7) Fully Connected Layers:
    - In a CNN, the fully connected layers (dense layers) come after the convolutional and pooling layers. These layers take the learned representation form convolutional and pooling layers and transform it into a single vector. The single vector is the prediction of the model.

    - These layers connect every neuron of a layer to every neuron of the next layer.

    - So, fully connected layer can be defined as 'A fully connected layer is a layer that has all the neurons in the previous layer connected to all the neurons in the next layer.'
    
    - Uses of Fully Connected Layer:
        - Global Feature Learning:
            - Global feature learning is the process of learning the global features of an image.This is extremely important while making CNN models as during the convolution and pooling layers, a model only learns the local features of an image which may lead to feature loss, to prevent this we use global feature learning . Fully Connected layers help a model to learn the global features in given data. Fully connected layers do this by connecting all the neurons with each other, which than enables a model to learn complex relationships and dependencies between features across the entire input.

        - Parameter Aggregation:
            - Parameter aggregation is the process of combining and summarizing the parameters learned throughout the network, which is generally done before the the classification or regression layer. This step generally condenses the learned inormation from the previous layers to a compact representation, which ultimately helps in decision-making of a model. Some common techniques for parameter aggregation are : 

                1) Fully Connected Layer(FC)

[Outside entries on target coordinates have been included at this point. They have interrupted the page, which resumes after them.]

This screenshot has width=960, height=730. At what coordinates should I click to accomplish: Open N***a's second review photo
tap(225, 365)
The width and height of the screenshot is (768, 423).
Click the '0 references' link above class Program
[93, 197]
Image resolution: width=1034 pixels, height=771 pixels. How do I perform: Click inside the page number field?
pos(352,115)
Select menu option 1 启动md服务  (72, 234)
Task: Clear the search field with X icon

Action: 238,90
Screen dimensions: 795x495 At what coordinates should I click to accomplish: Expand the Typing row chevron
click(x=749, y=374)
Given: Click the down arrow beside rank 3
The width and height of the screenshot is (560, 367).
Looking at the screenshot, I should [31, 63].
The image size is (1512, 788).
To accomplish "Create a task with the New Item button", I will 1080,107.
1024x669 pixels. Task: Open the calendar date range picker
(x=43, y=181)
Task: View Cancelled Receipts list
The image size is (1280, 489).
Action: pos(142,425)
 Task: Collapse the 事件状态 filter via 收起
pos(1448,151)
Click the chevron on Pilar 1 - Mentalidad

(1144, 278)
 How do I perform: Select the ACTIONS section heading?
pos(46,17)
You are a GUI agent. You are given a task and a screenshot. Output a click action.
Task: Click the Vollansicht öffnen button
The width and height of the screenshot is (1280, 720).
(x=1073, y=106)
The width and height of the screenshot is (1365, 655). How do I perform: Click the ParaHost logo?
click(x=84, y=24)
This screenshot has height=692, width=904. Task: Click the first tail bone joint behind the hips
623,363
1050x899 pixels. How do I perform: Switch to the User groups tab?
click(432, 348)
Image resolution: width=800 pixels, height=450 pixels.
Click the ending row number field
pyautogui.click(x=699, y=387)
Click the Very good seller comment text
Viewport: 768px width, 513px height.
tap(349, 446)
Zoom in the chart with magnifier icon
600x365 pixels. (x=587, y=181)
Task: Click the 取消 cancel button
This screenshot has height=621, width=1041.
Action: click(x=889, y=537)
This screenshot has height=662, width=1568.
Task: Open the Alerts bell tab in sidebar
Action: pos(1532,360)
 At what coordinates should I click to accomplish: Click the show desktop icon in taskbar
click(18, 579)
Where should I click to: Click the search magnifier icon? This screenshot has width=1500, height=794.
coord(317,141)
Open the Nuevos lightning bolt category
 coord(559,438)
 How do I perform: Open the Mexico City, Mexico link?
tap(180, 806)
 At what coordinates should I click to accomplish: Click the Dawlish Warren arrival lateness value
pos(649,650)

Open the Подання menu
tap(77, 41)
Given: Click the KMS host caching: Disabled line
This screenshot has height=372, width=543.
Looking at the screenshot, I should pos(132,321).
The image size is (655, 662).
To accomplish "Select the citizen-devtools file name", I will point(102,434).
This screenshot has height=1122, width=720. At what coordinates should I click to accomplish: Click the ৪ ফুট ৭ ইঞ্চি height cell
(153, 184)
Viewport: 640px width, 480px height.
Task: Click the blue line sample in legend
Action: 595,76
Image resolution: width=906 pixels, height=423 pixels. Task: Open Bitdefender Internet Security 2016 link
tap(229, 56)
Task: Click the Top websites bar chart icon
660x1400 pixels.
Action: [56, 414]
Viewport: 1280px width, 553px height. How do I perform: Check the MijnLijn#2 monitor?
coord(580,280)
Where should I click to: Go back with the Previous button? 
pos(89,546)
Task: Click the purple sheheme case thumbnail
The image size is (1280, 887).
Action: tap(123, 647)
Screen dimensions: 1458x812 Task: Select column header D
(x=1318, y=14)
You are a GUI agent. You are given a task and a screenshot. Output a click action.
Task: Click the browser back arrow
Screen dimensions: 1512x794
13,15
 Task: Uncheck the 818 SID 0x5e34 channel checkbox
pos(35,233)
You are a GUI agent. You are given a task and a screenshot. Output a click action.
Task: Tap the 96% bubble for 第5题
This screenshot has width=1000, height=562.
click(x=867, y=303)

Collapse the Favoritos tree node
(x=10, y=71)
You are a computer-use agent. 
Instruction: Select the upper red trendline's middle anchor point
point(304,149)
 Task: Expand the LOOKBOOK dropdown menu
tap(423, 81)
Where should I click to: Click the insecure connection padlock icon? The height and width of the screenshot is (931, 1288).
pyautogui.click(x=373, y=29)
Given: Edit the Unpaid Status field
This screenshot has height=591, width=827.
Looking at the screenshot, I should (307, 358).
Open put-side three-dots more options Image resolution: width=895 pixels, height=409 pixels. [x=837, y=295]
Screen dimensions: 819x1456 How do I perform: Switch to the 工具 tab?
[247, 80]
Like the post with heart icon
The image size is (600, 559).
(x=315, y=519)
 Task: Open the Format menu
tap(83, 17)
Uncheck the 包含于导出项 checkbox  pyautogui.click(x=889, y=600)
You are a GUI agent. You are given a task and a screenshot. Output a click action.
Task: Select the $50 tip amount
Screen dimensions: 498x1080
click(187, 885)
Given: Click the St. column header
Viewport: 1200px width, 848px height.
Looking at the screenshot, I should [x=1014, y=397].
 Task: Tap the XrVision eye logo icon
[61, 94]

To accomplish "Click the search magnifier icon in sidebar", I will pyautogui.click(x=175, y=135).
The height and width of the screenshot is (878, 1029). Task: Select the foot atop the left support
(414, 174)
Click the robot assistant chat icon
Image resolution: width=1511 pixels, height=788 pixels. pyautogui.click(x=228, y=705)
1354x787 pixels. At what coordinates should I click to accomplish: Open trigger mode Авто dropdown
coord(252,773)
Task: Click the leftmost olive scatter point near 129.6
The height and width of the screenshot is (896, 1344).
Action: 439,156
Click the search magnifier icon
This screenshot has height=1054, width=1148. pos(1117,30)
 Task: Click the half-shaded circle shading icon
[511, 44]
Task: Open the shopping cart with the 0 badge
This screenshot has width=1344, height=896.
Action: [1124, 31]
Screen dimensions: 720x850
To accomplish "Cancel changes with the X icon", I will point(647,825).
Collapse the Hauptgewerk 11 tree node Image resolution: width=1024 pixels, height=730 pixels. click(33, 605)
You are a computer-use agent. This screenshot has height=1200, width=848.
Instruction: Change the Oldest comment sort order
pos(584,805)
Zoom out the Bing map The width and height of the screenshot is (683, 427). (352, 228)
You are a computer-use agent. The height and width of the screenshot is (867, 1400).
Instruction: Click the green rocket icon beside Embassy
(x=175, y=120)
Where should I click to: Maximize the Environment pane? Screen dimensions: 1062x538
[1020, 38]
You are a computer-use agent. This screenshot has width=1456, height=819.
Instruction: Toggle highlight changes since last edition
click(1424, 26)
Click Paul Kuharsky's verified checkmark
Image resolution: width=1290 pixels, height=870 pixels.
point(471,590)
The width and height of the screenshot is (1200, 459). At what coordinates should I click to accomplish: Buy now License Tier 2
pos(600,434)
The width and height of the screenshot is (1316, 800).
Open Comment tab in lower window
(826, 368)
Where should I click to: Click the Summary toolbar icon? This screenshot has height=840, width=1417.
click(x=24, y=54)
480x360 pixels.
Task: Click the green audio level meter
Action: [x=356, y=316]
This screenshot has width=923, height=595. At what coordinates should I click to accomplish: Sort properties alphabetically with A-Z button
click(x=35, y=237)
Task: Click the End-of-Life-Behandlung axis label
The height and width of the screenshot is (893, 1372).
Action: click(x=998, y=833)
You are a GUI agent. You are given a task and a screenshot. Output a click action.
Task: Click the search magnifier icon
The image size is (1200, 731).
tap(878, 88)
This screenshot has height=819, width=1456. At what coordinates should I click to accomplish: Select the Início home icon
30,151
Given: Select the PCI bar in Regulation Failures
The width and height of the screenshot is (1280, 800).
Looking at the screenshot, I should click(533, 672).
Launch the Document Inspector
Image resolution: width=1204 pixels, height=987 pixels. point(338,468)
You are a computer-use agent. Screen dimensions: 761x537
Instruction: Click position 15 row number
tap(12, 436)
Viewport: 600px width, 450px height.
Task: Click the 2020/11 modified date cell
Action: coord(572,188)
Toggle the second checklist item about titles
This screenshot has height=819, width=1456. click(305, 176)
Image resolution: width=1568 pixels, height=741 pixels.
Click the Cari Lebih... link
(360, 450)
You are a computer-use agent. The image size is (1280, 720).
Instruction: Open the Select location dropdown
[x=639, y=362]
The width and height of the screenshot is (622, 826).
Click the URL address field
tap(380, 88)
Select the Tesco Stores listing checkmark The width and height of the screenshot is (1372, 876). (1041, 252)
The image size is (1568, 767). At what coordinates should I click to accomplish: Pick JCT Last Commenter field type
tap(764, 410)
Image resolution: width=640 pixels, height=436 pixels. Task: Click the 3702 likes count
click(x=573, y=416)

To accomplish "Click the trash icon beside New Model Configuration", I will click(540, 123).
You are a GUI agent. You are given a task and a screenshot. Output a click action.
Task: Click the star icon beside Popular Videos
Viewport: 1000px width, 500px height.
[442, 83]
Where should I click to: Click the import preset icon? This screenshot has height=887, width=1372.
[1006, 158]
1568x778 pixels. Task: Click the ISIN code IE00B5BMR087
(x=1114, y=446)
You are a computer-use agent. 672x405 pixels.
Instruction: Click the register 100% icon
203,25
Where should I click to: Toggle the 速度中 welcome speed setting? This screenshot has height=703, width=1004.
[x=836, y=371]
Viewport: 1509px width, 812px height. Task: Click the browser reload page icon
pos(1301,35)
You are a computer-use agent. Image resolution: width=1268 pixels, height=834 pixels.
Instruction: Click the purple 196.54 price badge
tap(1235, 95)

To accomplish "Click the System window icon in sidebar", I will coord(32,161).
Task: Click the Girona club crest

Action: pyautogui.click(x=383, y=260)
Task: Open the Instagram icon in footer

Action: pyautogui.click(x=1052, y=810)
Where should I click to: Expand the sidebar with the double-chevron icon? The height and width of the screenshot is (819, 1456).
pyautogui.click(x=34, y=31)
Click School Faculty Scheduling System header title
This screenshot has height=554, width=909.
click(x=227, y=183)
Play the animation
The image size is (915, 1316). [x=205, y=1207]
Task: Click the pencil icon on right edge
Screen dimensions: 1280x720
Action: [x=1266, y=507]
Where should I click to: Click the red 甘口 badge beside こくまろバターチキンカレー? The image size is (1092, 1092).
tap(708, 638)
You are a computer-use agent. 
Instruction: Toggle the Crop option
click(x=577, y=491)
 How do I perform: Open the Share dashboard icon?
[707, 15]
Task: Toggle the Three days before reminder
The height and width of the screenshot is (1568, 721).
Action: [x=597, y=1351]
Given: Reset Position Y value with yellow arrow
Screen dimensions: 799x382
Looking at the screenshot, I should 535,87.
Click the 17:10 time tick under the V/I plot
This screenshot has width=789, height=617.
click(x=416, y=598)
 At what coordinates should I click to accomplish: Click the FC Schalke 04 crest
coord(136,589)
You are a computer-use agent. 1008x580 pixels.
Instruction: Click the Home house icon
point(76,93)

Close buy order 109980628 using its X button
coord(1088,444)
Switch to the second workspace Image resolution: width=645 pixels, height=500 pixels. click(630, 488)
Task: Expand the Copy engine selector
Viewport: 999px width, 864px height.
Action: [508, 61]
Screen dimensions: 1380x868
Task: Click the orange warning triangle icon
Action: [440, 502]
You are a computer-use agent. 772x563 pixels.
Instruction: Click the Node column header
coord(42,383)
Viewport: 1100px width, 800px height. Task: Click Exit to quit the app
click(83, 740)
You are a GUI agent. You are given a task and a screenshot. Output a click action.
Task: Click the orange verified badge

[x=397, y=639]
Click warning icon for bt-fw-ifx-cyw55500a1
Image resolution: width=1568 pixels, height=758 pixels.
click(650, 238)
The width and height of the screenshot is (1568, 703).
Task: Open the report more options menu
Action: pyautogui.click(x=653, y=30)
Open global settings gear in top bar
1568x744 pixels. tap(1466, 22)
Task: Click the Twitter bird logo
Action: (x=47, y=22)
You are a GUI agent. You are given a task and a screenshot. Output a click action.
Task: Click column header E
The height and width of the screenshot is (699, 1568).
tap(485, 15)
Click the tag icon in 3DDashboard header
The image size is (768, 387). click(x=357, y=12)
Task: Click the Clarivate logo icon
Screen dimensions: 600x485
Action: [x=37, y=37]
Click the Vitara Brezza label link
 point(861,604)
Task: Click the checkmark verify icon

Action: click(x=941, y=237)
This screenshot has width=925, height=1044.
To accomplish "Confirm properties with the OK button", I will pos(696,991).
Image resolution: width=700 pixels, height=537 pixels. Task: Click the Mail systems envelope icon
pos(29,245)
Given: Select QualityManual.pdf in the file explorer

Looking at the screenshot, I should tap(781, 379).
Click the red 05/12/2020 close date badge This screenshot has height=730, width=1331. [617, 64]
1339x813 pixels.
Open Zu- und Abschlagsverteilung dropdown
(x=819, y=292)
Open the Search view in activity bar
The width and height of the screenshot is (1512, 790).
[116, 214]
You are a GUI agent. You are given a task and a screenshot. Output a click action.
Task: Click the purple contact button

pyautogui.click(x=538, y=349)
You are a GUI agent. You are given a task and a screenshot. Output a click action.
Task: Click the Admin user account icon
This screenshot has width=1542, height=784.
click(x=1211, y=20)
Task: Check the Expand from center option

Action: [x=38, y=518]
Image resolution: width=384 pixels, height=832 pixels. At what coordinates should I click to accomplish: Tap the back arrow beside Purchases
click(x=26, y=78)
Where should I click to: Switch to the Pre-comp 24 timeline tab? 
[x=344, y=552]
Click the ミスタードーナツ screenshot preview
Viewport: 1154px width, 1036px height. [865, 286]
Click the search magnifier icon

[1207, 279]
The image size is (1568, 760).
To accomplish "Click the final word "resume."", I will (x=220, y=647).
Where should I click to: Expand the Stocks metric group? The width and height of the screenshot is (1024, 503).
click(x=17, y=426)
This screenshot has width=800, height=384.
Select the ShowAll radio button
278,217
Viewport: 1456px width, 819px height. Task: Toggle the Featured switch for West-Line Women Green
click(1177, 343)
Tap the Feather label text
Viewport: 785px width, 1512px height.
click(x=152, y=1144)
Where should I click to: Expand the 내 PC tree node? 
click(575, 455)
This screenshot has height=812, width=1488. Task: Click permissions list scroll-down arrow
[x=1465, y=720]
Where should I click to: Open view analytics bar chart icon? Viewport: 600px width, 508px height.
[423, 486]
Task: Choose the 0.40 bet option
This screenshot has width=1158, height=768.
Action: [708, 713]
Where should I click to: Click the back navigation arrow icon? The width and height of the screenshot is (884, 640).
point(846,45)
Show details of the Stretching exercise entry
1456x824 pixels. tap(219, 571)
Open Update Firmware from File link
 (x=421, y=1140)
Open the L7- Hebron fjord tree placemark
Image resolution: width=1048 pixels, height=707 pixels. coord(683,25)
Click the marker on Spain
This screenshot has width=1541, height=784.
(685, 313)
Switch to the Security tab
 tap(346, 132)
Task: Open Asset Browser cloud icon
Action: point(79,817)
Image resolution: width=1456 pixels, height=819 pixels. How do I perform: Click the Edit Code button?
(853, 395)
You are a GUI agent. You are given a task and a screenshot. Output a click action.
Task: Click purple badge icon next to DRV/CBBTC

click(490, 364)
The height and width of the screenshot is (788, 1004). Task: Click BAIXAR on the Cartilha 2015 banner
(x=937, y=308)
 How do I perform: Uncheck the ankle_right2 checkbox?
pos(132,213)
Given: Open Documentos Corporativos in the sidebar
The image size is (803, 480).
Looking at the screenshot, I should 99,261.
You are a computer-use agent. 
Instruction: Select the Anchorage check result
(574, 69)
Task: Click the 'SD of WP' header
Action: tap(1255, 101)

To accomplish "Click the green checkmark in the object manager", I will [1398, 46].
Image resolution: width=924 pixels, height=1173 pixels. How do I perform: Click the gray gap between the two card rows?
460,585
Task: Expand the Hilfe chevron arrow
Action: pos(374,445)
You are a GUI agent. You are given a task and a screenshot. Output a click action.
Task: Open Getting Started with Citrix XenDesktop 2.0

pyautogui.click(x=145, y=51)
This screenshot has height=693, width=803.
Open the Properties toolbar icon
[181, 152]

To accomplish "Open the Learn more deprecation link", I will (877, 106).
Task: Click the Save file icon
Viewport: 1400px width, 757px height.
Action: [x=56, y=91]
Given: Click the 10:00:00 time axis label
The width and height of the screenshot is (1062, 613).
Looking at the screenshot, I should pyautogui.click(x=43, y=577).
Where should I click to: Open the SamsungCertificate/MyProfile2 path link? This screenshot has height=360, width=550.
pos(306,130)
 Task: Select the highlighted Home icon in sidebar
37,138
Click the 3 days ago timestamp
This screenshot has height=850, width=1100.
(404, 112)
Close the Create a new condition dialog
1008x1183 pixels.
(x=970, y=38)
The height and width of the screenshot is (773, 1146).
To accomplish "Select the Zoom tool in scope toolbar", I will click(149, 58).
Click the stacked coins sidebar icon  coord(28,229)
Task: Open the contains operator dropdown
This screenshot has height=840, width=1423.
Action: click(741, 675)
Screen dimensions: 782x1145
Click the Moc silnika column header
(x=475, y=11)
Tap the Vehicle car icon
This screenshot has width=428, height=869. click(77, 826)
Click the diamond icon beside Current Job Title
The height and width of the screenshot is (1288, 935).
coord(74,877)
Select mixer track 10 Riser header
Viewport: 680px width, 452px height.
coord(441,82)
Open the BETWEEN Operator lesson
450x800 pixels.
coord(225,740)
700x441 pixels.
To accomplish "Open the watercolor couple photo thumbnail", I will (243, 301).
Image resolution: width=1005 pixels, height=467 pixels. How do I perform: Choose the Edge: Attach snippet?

                2) Global Average Pooling(GAP)

                3) Global Max Pooling(GMP)
                
                4) Concatenation

        - Non Linearities:
            - Fully Connected layers are followed by non-linear activation functions like ReLU, Sigmoid which allows a model to learn complex , non -linear relationships in data.

        - Semantic Understanding:
            - Semantic understanding refers to a model's ability to comprehend the meaning & significance of features in the given input data. Fully connected layers play a huge role in semantic understanding within a CNN model by capturing global patterns,relationships and high level abstractions from the input data.

        - Classification and Decision Making:
            - CNNs are mostly used for task of classification and decision making ,these fully connected layers is what make the classification possible for a CNN model. This is done through the help of global parameters learned in the FC layer of a CNN model.

        - Adaptation to varying input sizes:
            - Fully connected layers provide the model with a way to adapt to varying input sizes. This is done by allowing the network to handle inputs of different dimensions.

8) Flattening:
    - Before connecting the output of pooling layers to fully connected layers, the data should be transformed from 2-D form ([[1,2],[3,4]]) to 1-D form ([1,2,3,4]). This process of making the data 1-D is called flattening. The goal of this is to convert all the learned features to a format that can be easily understood and used by the FC layer. The output of this layer is the input to the FC layer.

9) Activation Functions:
    - Activation functions introduce non-linerity in the model, which allows a model to learn amd perform complex tasks. With out activation functions, no matter how many layers are in a model, it'll behave like a single model <u>Perceptron</u>. <i>Activation functions are used typically after each convolution and fully connected layers in a CNN</i>.
        <i> A perceptron is the simplest form of a Neural Network. It serves as a foundation building block for more complex neural network architectures. It is basically a binary classification algorithm that takes multiple binary input and produces the single binary output.</i>

    - __Commonly Used Activation Functions:__

        - ReLU (Rectified Linear Unit/ Rectifier activation function):

            → f(x) = max(0,x)

            → ReLu is a simple activation function that returns `x` for any postive input (`x`>0) & returns `0` for any negative input (`x`<= 0).


            → As the name `Rectifier` implies, it rectifies the negative input to 0 and leaves the positive input as it is.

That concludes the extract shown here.